Backpedal. Um passo em frente. Afaste-se. Uma estranha dança de ameaça.

“Eu não estou lutando contra você!”Eu gritei, braço levantado em movimento universal “fique longe”.

Os minutos arrastaram-se. Até ver uniformes. Polícia. Aproximando-se por trás.

Ele fugiu.

Presumi que tinham vindo para a chamada da outra mãe. O que eu tinha julgado inicialmente. Senti uma pontada de culpa. Quem era eu para pensar que ela estava a ser difícil? Eles apareceram.

Tirei uma garrafa de água da minha bolsa. Deu-lha. Mandou uma mensagem à mãe. Pediu uma camisa de substituição. O antigo estava arruinado.

As crianças voltaram. Testemunhou o fim da cauda. Olhos arregalados. Chocado.

Sentei-os. Conversei com eles sobre isso. Tentou dar sentido ao insensato.

Naquela noite, dormi mal.

E se a polícia não tivesse vindo? E se ele tivesse uma faca? E se ele não tivesse fugido?

Liguei para um amigo. Um advogado da polícia de Nova Iorque. Ele castigou-me. Essa intervenção em situações domésticas é extremamente perigosa.

Outro amigo compartilhou uma história. São Francisco. Uma mulher a filmar um agressor. Ele aproximou-se. Esfaqueou-a na cabeça.

“Talvez não seja o melhor exemplo…”ela se afastou.

O peso atingiu-me.

Eu tinha comprometido tudo. A minha segurança. Deles. Das crianças.

Prós: talvez eu faça o jornal. Manchetes. Fama.
Contras: I die. Três crianças estão traumatizadas por toda a vida.

Vale a pena?

Comprei spray de pimenta. Senti-me melhor. Mas a dúvida me atormentou. Ajudei? Ou eu aumentei? As acções do homem passaram de físicas para profundamente degradantes depois de eu ter falado.

O que é que eu devia fazer?

Assistir parece errado. Mas a cobrança também parece imprudente.

Encontrei uma organização online: * * Hollaback!**

Eles ensinam a intervenção dos espectadores. Formação em matéria de assédio nas ruas. Assédio anti-racista. Desescalada de conflitos.

As minhas acções? Não desescalada. Reacção pura.

A desescalada requer ligação. Empatia. Calma. Eu era tudo menos isso. Eu estava em uma “fúria apagão”, como eu tinha descrito anteriormente. Visão em túnel.

A organização ensina os” 5 Ds ” para intervenção.

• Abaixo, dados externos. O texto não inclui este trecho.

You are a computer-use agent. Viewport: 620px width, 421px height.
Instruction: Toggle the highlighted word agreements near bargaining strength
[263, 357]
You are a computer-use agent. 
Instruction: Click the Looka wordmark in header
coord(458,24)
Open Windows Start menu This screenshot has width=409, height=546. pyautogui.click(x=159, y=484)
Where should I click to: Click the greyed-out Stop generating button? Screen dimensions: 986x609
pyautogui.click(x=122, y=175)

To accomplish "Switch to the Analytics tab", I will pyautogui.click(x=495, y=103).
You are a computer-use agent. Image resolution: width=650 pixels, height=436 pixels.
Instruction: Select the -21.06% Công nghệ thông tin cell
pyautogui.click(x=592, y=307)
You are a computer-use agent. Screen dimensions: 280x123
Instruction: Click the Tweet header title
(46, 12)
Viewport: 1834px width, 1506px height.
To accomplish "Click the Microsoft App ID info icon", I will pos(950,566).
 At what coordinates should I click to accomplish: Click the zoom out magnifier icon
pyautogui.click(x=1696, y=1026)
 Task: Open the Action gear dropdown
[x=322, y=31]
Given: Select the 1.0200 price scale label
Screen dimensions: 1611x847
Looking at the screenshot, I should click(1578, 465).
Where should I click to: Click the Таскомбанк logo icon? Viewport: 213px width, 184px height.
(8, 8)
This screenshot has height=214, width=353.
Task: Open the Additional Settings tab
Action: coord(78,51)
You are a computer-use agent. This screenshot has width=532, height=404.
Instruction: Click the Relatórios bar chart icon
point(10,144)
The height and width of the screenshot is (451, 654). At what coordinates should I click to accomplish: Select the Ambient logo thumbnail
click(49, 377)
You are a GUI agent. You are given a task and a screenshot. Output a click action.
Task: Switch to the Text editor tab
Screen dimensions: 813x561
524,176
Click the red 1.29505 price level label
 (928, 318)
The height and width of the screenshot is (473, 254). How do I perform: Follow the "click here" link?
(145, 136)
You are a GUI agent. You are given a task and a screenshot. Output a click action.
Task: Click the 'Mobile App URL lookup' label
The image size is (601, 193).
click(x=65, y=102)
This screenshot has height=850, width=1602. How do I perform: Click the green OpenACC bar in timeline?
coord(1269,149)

Você não precisa mergulhar na luta.

  • Delegado. Pedir ajuda. Segurança. Professores. Outro espectador. * “Ei, você pode lidar com isso? Tenho filhos.”Mais pessoas criam segurança.
  • Distrair. Criar caos. Largue uma garrafa de água. Peça instruções à vítima. Desvie a atenção do assediador.
  • Documento. Filmá-lo. Discretamente. À distância. Pegue a placa da rua. Observe o tempo. Apenas a partilhe com a vítima. Deixe-os decidir o que fazer com isso.
  • Atraso. Check-in mais tarde. * “Eu vi isso. Não estava tudo bem. Precisa de água?”*Um olhar pode reduzir o trauma. Apenas saber que outra pessoa te vê ajuda.

Intervenção directa? Raros. Só se for seguro. E se o fizer? Estabeleça limites imediatamente. Em seguida, concentre-se na vítima. Ponham-nos em segurança. Não se envolvam com o atacante.

Foi um erro meu.

Concentrei – me no atacante. As idas e vindas. A raiva. Isso provavelmente agravou seu comportamento.

Se eu usasse as habilidades adequadas, precisaria manter a calma. Relaxado. Não estava.

Mas não me devia bater.

A mulher e eu falamos depois. Resumidamente. Espero que ela tenha ajuda. Espero que o tenha deixado.

O meu filho chama-me herói. Às sete, isso significa muito. Talvez lhes tenha ensinado alguma coisa. Sobre defender os outros. Sobre perceber a injustiça.

Mas agora sei melhor.

Fazer alguma coisa não significa fazer tudo. Às vezes, fazer algo parece voltar-se para a pessoa ao seu lado.